- Opening Delimiter -

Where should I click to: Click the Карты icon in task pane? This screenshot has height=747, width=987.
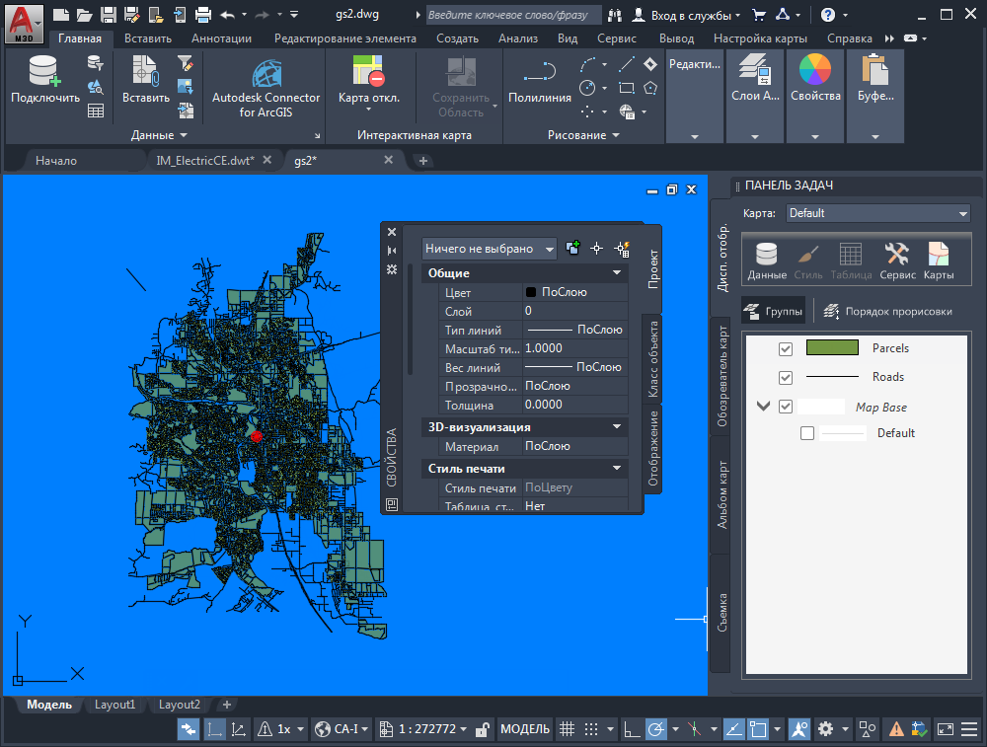(938, 261)
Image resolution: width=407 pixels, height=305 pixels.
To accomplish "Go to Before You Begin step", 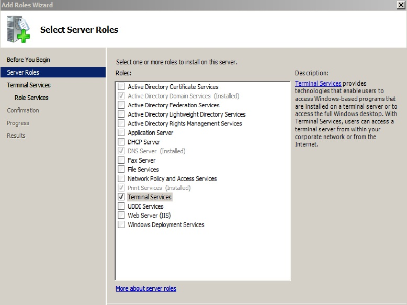I will click(x=28, y=60).
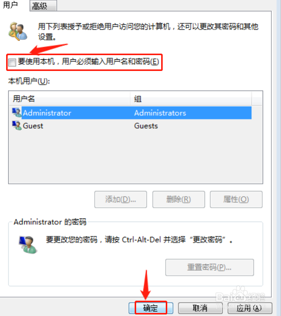Open 属性(O) properties button

(236, 199)
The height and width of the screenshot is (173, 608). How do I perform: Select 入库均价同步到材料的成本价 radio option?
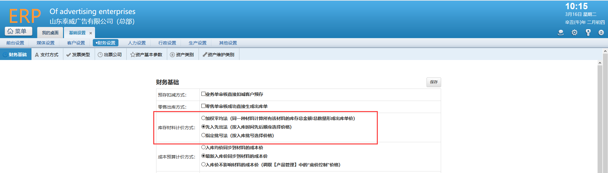tap(203, 147)
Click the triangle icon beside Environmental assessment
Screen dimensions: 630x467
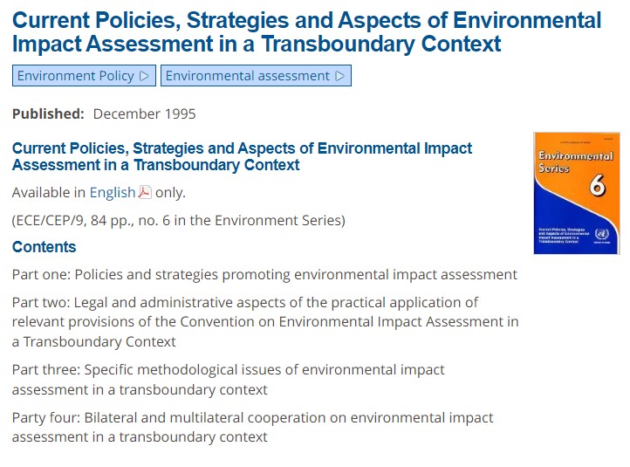tap(340, 76)
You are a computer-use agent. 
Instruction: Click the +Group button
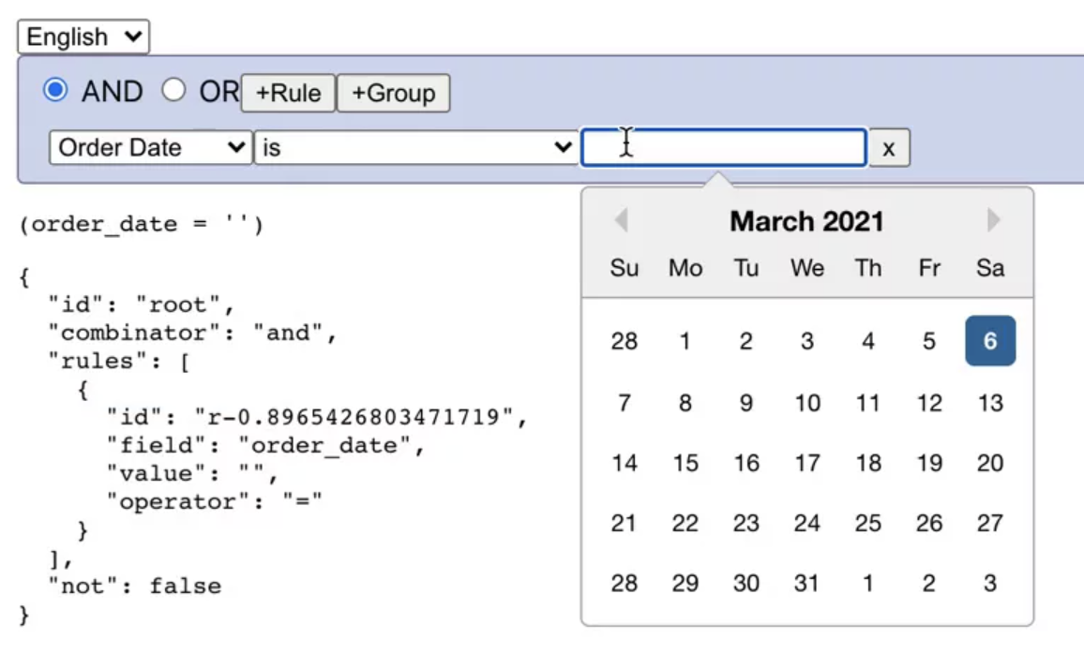coord(393,93)
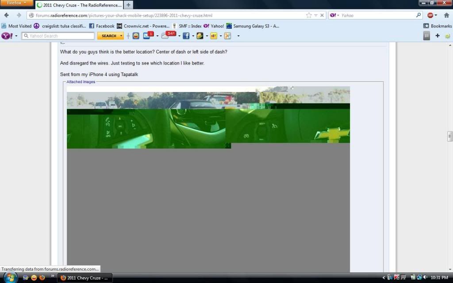Open the Firefox application menu
Viewport: 453px width, 283px height.
[x=17, y=3]
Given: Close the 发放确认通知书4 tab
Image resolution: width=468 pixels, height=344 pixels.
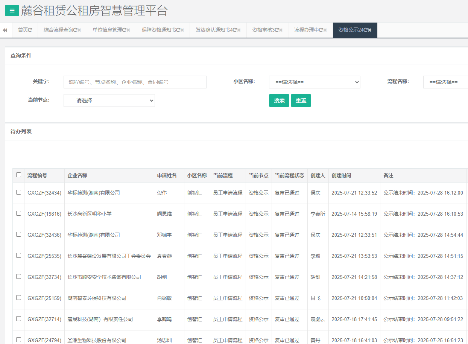Looking at the screenshot, I should (x=239, y=30).
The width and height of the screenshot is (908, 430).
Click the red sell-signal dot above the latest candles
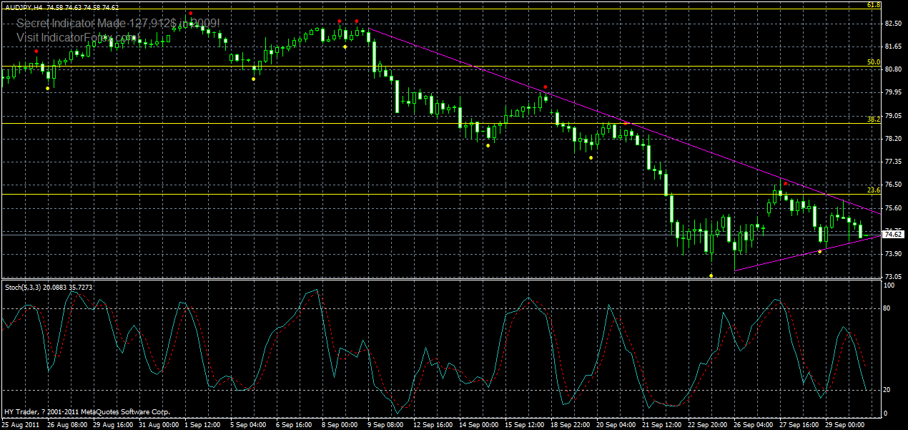point(786,183)
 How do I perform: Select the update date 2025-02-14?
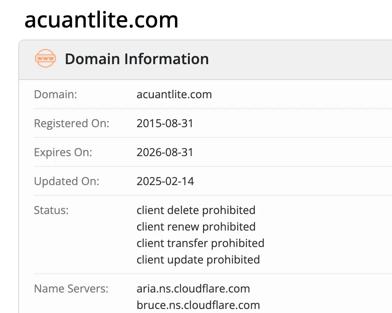pyautogui.click(x=165, y=181)
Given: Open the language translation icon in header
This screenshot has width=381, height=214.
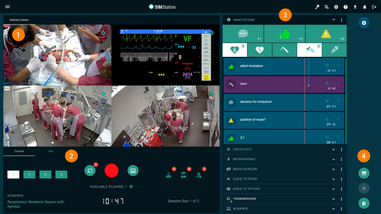Looking at the screenshot, I should [326, 7].
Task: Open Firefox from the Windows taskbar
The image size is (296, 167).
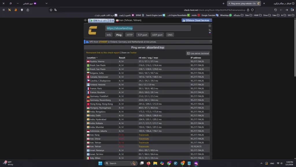Action: point(149,163)
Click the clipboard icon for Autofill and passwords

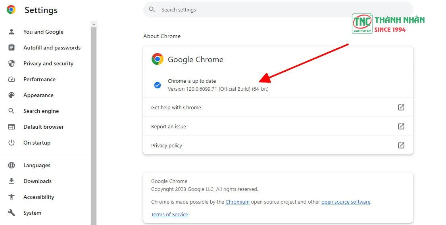pyautogui.click(x=12, y=48)
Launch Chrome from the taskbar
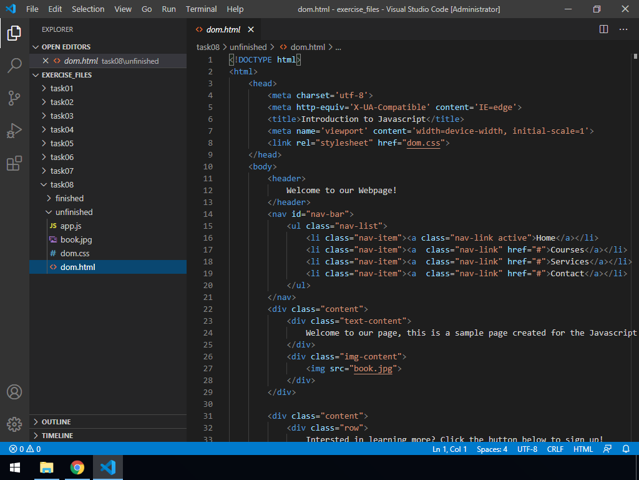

- Closing Delimiter -

**Required work:** All lines from the one containing "The width and" through the end of the entries above must be given again exactly, with every picture omitted.

**Response:**
The width and height of the screenshot is (908, 430).
Click the red sell-signal dot above the latest candles
point(786,183)
 How do I perform: Select the update date 2025-02-14?
pyautogui.click(x=165, y=181)
Given: Open the language translation icon in header
This screenshot has width=381, height=214.
Looking at the screenshot, I should [326, 7].
Task: Open Firefox from the Windows taskbar
The image size is (296, 167).
Action: point(149,163)
Click the clipboard icon for Autofill and passwords

pyautogui.click(x=12, y=48)
Launch Chrome from the taskbar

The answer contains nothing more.